Air mata si kakek berlinang-linang sambil memandang kedua batu nisan kuburan, jelas terbaca tulisan di atas batu-batu nisan itu menyebut kuburan Liok Tian-goan dan isterinya: Ho Wan-kun.

Sampai sekian lamanya kakek itu hanya berdiri terpaku di depan kuburan. Mendadak pandangannya terasa kabur, dua batu nisan seperti berubah menjadi dua sosok bayangan manusia, yang satu adalah gadis jelita yang sedang tersenyum manis dan yang lainnya adalah pemuda tampan romantis.

Dengan mata mendelik si kakek mendadak membentak: “Bagus, celana wanita ini aku kembalikan kepadamu!”

Berbareng ia melangkah maju, sebelah tangannya menghantam dada pemuda itu.

“Plak”, bubuk batu lantas bertaburan ketika pukulannya mengenai batu nisan, sedangkan bayangan pemuda telah lenyap.

“Mau lari ke mana?!” bentak pula si kakek, tangan Iain lantas menghantam sekalian.

“Plak-plak!” batu nisan itu sampai rompal sebagian, betapa hebat tenaga pukulan si kakek. Semakin memukul semakin mengamuk, tenaga pukulannya semakin hebat, sampai pukulan ke sembilan, kedua tangannya menghantam sekaligus.

“Blang!” batu nisan itu patah menjadi dua.

Sambil terbahak-bahak dia berteriak: “Nah, kau sudah mampus sekarang, untuk apa lagi aku memakai celana perempuan?”

Sesudah itu ia lantas merobek-robek celana wanita bersulam kupu-kupu yang dipakainya hingga hancur, lantas dilemparkan ke atas kuburan. Maka tampaklah celana pendek dari kain belacu yang dipakainya di bagian dalam.

Selagi tertawa terbahak-bahak, tiba-tiba saja suara tertawanya berhenti, setelah tertegun sejenak, segera ia berteriak lagi:

“Harus kulihat mukamu, harus kulihat mukamu!”

Ketika kedua tangannya menjojoh, serentak sepuluh jarinya menancap ke dalam kuburan Ho Wan-kun, waktu ia tarik kembali tangannya, dua gumpal tanah ikut tergali keluar. Begitulah kedua tangan si kakek terus bekerja dengan cepat laksana cangkul saja, tanah bergumpal-gumpal tergali sehingga sebentar lagi peti mati pasti akan kelihatan.

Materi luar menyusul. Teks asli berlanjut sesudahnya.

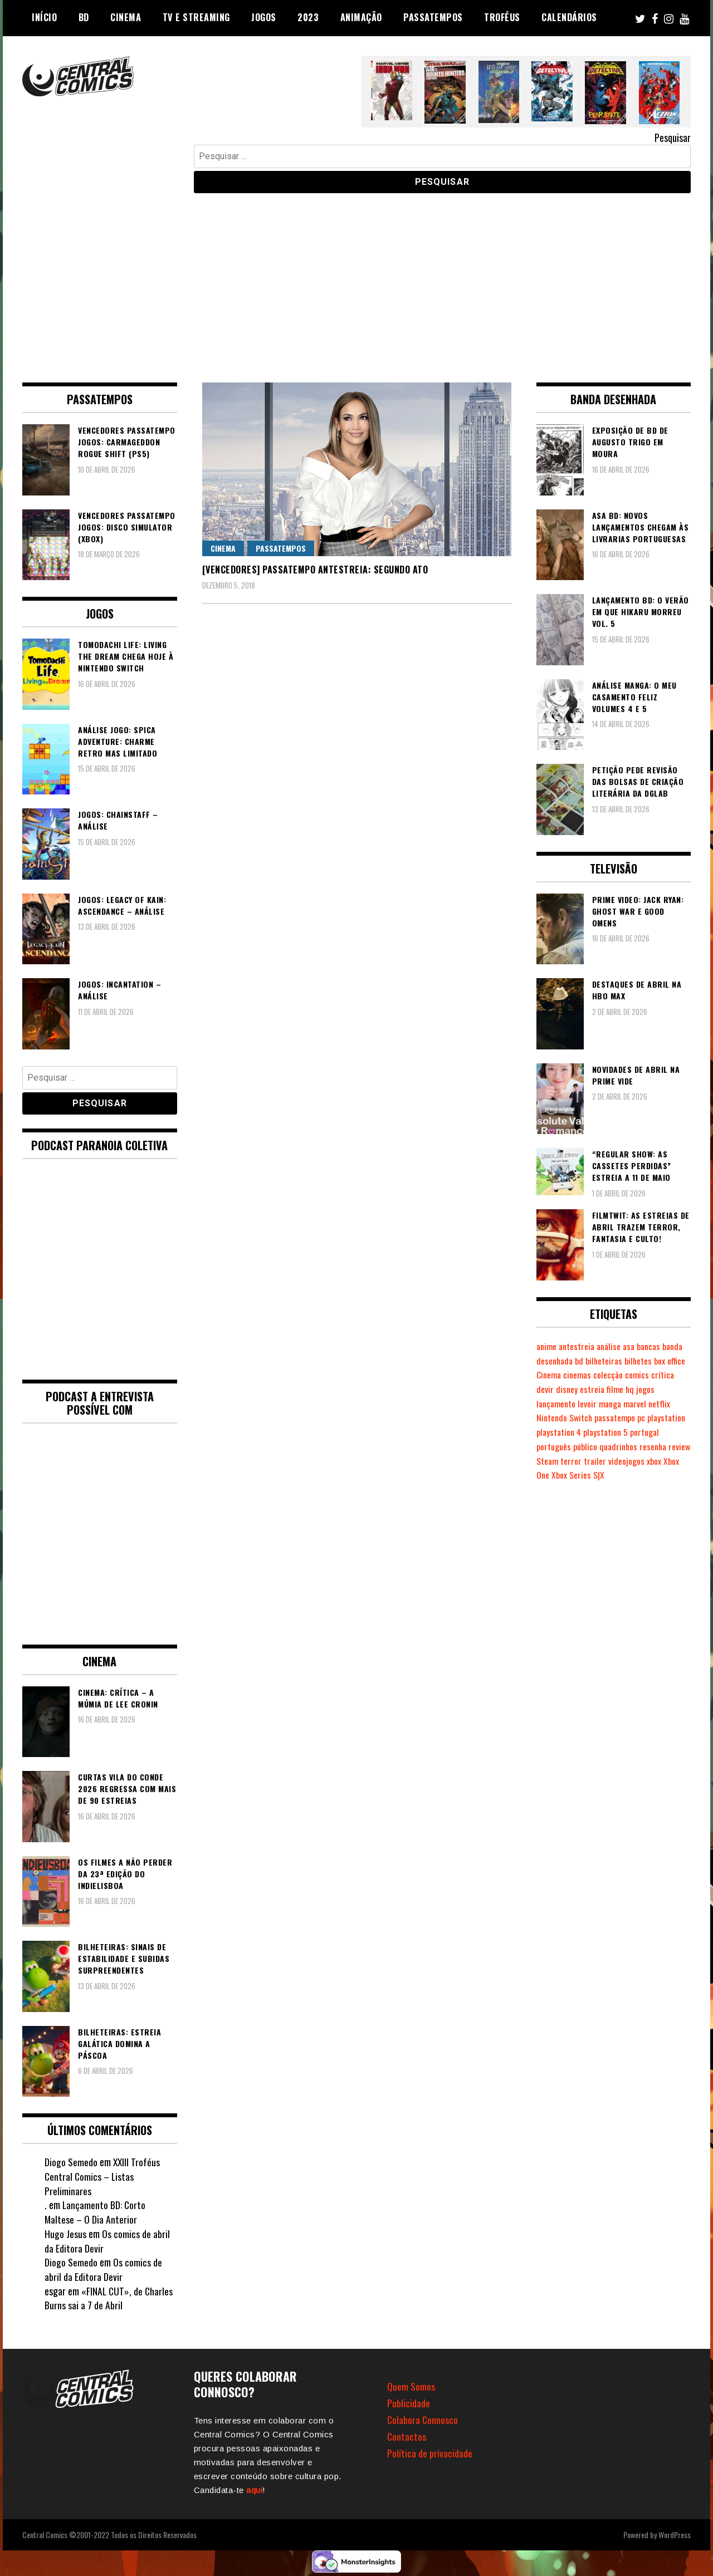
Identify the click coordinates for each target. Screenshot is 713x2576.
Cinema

Thia Eng dan Bu-siang menjadi ketakutan, tanpa terasa mereka terus putar tubuh dan lari bersama. Karena asyik menggali kuburan, kakek aneh itu tidak memperhatikan kaburnya kedua anak dara itu.

Setelah berlari-lari dan membelok ke sana ke sini beberapa kali dan tidak nampak dikejar si kakek barulah kedua anak dara itu merasa lega. Mereka tidak mengenal jalanan di situ, maka terpaksa bertanya kepada orang kampung, karena itulah sampai hari sudah gelap baru mereka tiba kembali di rumah.

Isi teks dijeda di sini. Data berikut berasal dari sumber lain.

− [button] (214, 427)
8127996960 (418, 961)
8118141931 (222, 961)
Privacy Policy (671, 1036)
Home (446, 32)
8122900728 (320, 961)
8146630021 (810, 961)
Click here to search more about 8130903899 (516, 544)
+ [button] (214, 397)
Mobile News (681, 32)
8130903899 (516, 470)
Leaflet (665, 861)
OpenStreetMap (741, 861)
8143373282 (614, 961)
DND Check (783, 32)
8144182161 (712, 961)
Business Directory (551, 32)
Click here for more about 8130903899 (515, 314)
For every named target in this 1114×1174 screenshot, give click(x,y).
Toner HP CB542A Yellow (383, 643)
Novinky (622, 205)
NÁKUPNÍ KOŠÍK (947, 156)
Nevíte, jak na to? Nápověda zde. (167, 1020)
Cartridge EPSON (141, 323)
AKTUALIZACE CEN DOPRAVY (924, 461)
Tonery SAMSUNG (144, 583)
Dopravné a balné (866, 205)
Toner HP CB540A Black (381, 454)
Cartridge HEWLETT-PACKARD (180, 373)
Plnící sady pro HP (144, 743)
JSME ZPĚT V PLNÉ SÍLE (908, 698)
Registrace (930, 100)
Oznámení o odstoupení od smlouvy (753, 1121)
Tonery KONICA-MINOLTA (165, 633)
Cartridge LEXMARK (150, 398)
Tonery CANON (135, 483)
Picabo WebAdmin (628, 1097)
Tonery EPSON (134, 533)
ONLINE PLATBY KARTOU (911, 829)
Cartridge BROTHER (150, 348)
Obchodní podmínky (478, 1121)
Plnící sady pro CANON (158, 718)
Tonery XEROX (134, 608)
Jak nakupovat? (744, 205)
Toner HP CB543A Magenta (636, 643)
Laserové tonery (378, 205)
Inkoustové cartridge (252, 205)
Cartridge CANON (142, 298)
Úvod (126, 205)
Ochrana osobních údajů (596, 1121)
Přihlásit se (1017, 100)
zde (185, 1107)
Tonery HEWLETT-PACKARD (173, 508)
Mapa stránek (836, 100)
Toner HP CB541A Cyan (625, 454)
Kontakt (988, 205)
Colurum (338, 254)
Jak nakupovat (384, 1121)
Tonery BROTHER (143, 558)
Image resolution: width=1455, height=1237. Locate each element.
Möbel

“Wah, celaka, celaka! Ayah, ibu, lekas kemari ada orang yang menggali kuburan nenek!” begitulah Bu-siang berteriak sambil berlari menerobos ke dalam rumah.

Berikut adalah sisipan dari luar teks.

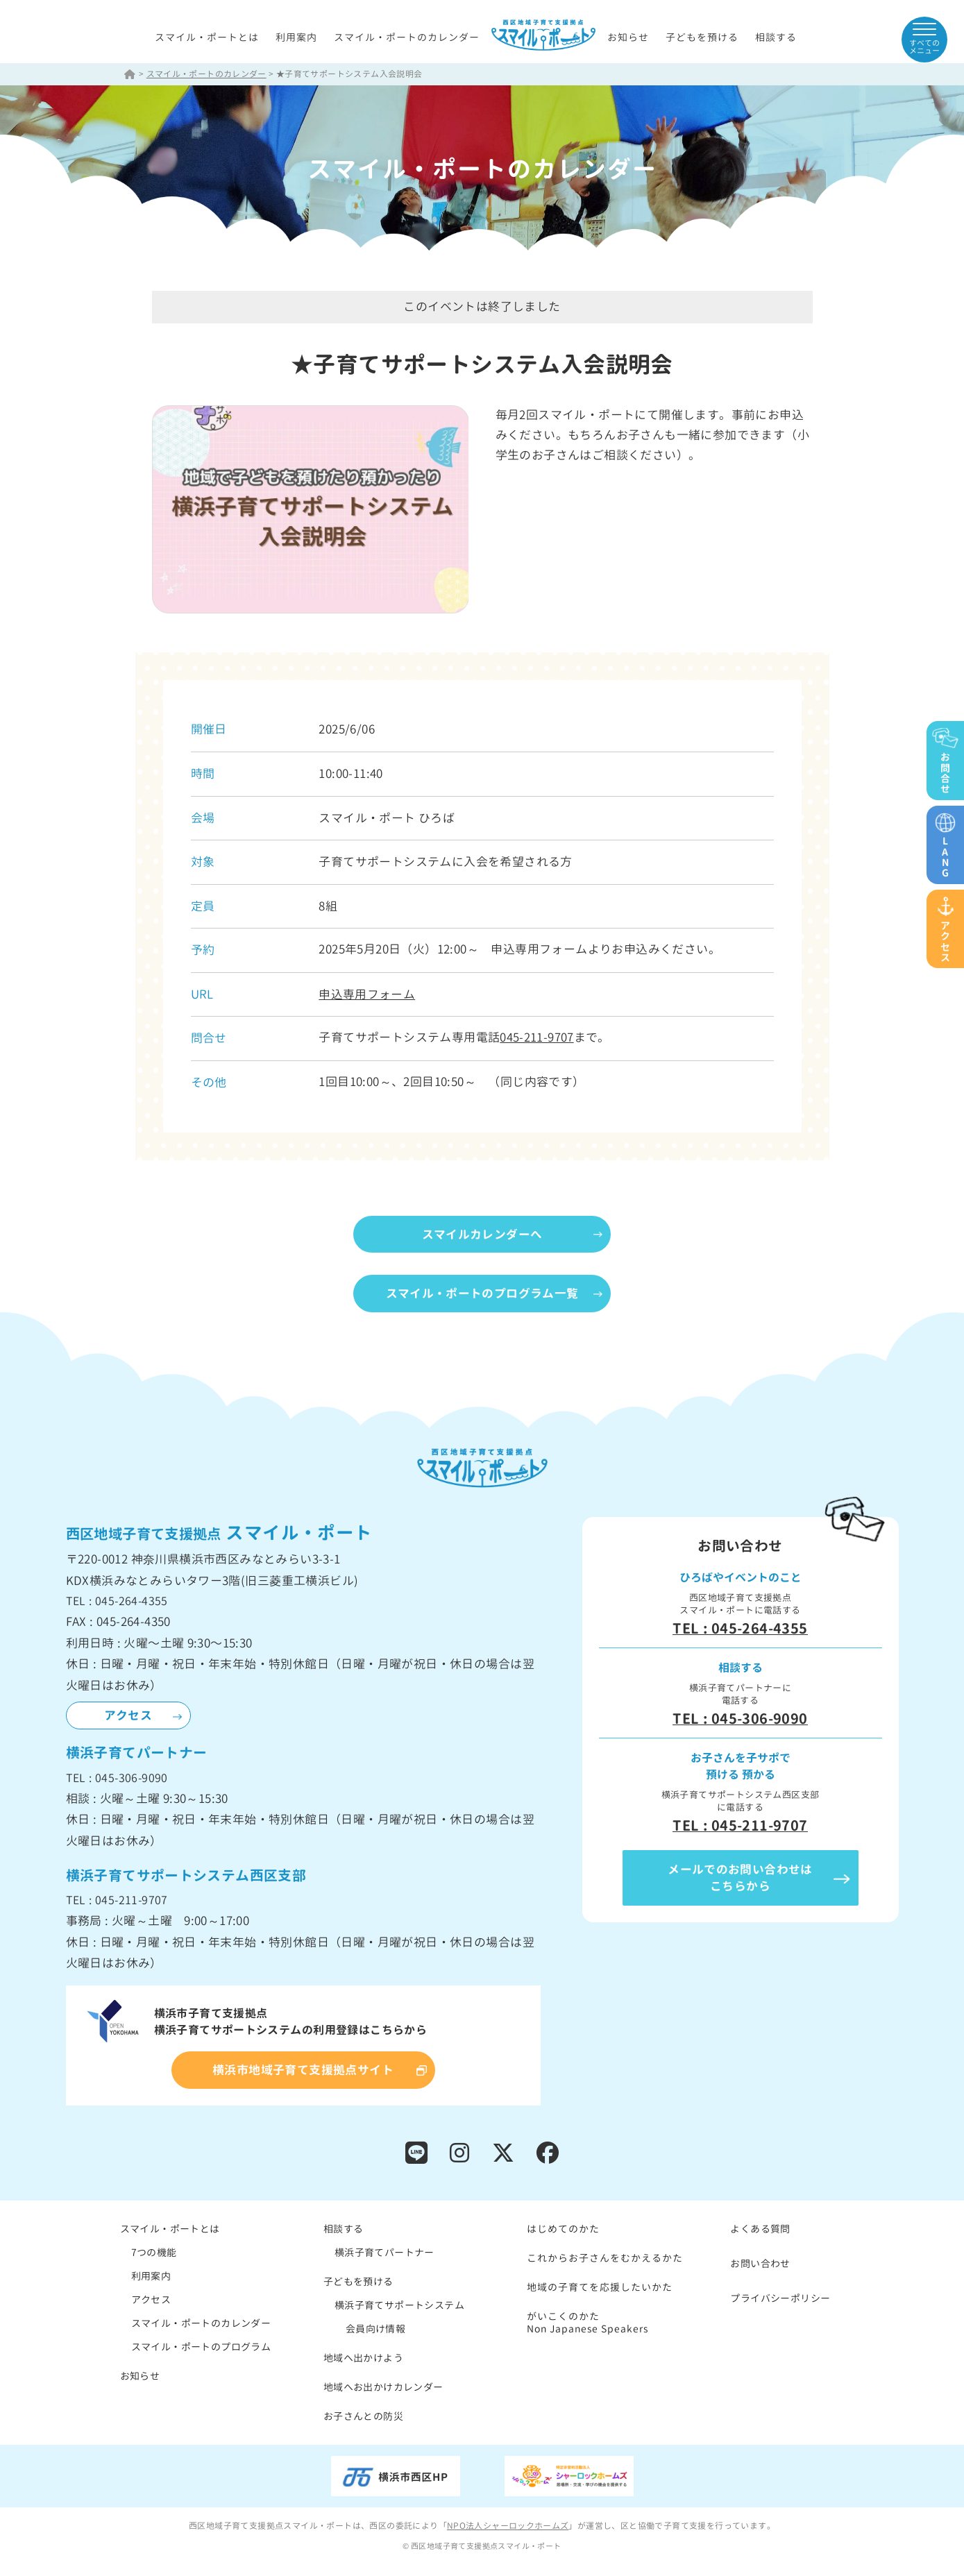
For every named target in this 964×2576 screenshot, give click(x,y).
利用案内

Setiba di ruangan tamu, dilihatnya sang ayah sedang bicara dengan tiga orang tamu yang tidak dikenalnya. Ayah Bu-siang bernama Liok Lip-ting, baik Iwekang mau pun Gwakang sudah mencapai tingkatan yang cukup sempurna, hanya saja sejak kecil kedua orang tua mengawasinya dengan sangat ketat dan melarang berkecimpung di dunia Kangouw, maka namanya sama sekali tidak terkenal di dunia persilatan sungguh pun ilmu silatnya tergolong kelas tinggi.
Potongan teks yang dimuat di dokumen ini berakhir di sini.